Пытки разлуки, так томящей людей, пытки неизвестности, заставляющей оплакивать любимое существо, покидающее нас для нового периода неведомой жизни, – не существует для меня.
Я знаю, что как бы ни разлучила нас жизнь и куда бы ни забросила она каждого из нас, – Ваш образ для меня не страница жизни, не ее эпизод. Но Вы мой вечный спутник, доброта и любовь которого – так незаслуженно и так великодушно мне отданные – вызвали во мне ответную дружескую любовь, верность которой сохраню и навсегда, и до конца.
Я не могу сейчас определить, как и чем я мог бы отплатить Вам сколько-нибудь за всю Вашу нежность и баловство. Но я знаю твердо, что куда бы и когда бы Вы меня ни вызвали, – если моя маленькая помощь Вам понадобится, – я буду подле Вас.
Ваше желание относительно Жанны уже исполнено. И завтра она будет владелицей своего капитала, за что – я не сомневаюсь – боги воздадут Вам должное тоже «до конца».
Вторая часть денег, отданная Вами в мое личное распоряжение, назначается мною для помощи бедным музыкальным талантам. Во имя Лизы и Анны, как бы я хотел когда-нибудь услышать Лизу, я буду покупать инструменты и помогать учиться юным талантам Вашим именем, капитан.
Я не ручаюсь, что, обнимая Вас, держа Ваши тонкие, прекрасные руки в своих при нашей разлуке, – я не заплачу. Но это будут только слезы балованного Вами ребенка, теряющего своего снисходительного и ласкового покровителя.
Тот же мужчина, который Вам пишет сейчас, благоговейно целует платок сэра Уоми, который просит Вас принять на память, как и книгу И. И этот же друг-мужчина говорит Вам: между нами нет разлуки. Есть один и тот же путь, на котором мы будем сходиться и расходиться, но верность сердца будет жить до конца.
Ваш Левушка-лови ворон».
Я запечатал письмо, завернул книгу И. в платок и обернул в очаровательную, мягкую, гофрированную и блестящую, как шелк, константинопольскую бумагу, обвязал ленточкой, заткнул за нее самые лучшие, белую и красную, из роз капитана и отнес к нему в комнату, положив сверток на ночной столик.
Спать мне не хотелось. Я вышел на балкон и стал думать о сэре Уоми. Как и где он теперь? Как едут с ним и доедут ли фрезии капитана? Посадит ли он их в своем саду?

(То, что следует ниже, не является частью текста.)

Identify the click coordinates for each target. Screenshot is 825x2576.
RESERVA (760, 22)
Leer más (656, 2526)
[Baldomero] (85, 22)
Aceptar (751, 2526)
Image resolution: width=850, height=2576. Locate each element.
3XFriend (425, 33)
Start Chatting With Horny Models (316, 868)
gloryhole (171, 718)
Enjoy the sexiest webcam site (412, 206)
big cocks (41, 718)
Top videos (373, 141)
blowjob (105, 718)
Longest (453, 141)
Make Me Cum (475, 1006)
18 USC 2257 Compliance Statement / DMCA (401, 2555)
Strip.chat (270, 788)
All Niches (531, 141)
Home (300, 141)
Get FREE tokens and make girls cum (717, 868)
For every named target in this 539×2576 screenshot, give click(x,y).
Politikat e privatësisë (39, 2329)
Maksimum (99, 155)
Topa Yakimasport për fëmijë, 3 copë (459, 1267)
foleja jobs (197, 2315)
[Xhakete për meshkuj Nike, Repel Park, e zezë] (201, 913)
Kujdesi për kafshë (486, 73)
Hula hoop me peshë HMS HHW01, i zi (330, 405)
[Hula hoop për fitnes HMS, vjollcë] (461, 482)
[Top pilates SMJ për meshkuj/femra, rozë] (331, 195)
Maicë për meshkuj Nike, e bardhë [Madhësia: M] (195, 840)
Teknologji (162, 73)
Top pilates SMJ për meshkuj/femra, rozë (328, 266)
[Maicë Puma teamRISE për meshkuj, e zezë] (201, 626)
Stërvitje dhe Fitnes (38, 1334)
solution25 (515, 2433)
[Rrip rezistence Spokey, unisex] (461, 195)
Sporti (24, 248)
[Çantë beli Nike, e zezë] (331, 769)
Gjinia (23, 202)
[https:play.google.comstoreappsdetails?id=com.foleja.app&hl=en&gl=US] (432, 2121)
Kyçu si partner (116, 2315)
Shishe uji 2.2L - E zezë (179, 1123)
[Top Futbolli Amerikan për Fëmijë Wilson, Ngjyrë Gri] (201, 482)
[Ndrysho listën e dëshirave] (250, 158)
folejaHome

Через несколько минут ко мне вышел И. и предложил пройтись. Мы спустились в тихий сад, кругом сверкали зарницы и вдали уже погромыхивал гром. Все же мы успели подышать освеженным воздухом, поговорили о планах на завтра, условились о часе посещения княгини и Жанны и вернулись в дом с первыми каплями дождя, столь необычно редкого в это время года в Константинополе.
Утро следующего дня началось для меня неожиданно поздно. Почему-то я проспал очень долго. Никто меня не разбудил, и сейчас в соседних комнатах стояла полная тишина.
Я как-то не сразу отдал себе отчет, что сегодня последний день стоянки капитана; что завтра к вечеру еще одна дорогая фигура друга исчезнет из моих глаз, плотно поселившись в моем сердце и заняв там свое место.
«Не сердце, а какой-то резиновый мешок, – подумал я. – Как странно устроен человек! Так недавно в моем сердце царил единственный человек – мой брат. Потом – точно не образ брата сжался, а сердце расширилось – засиял рядом с ним Флорентиец. После там поселился, властно заняв не менее царское место, сэр Уоми. Теперь же там живут уже и И., и оба Али, и капитан, Ананда и Анна, Жанна и ее дети, князь и даже княгиня. А если внимательно присмотреться, – обнаружу там и Строгановых, и обоих турок, и… Господи, только этого недоставало, – самого Браццано».
Уйдя в какие-то далекие мысли, я не заметил, как вошел И., но услышал, что он весело рассмеялся.
Опомнившись, я хотел спросить, почему он смеется, как увидел, что сижу на диване, держа в руках рубашку, в одной туфле, завернутый в мохнатую простыню.
– Ты, Левушка, через двадцать минут должен быть со мною у Жанны; мы ведь с тобой вчера об этом договорились. А ты еще не оделся после душа, и, кажется, нет смысла ждать тебя.
Страшно сконфуженный, я заверил, что будем у Жанны вовремя. Я молниеносно оделся и у парадных дверей столкнул я с Верзилой, принесшим мне записку от капитана.
Капитан писал, что дела его идут неожиданно хорошо и что он ждет меня к обеду у себя на пароходе в семь часов, с тем чтобы к девяти часам быть вместе у Анны.
Я очень обрадовался. И. одобрил предложение капитана, а Верзила сказал, что ему ведено в шесть с половиной зайти за мной и доставить в шлюпке на пароход.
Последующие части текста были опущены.